### About this task
I need every line that includes the word "computer" copied from the material.
*** Opening Materials provided ***
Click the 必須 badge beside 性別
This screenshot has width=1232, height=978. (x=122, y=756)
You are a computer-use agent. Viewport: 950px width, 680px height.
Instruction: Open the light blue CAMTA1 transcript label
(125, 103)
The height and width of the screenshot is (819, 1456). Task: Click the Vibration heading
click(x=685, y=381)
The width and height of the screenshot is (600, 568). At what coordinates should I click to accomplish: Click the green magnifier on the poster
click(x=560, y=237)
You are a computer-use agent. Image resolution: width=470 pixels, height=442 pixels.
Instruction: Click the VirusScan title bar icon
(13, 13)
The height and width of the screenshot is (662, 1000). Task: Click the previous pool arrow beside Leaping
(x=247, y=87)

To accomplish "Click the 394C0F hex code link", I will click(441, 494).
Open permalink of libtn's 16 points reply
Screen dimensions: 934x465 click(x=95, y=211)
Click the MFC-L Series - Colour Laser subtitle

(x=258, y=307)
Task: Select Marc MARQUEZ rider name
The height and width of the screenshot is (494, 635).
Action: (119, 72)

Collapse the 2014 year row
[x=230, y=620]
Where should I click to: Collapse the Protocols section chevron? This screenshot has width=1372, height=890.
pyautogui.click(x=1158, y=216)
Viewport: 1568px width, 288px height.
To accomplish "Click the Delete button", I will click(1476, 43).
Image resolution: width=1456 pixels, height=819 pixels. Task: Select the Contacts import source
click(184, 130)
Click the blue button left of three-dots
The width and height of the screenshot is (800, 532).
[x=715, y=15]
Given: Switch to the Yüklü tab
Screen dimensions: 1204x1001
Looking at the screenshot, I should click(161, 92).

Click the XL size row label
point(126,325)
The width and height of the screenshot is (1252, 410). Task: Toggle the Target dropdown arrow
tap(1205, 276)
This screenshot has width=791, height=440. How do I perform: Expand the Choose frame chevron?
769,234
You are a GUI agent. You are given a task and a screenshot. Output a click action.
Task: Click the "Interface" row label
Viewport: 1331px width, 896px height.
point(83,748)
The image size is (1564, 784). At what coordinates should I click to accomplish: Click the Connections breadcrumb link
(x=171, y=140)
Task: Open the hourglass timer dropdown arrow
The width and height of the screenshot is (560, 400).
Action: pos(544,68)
*** Closing Materials provided ***
### Task result
You are a computer-use agent. Viewport: 950px width, 680px height.
You are a computer-use agent. Image resolution: width=470 pixels, height=442 pixels.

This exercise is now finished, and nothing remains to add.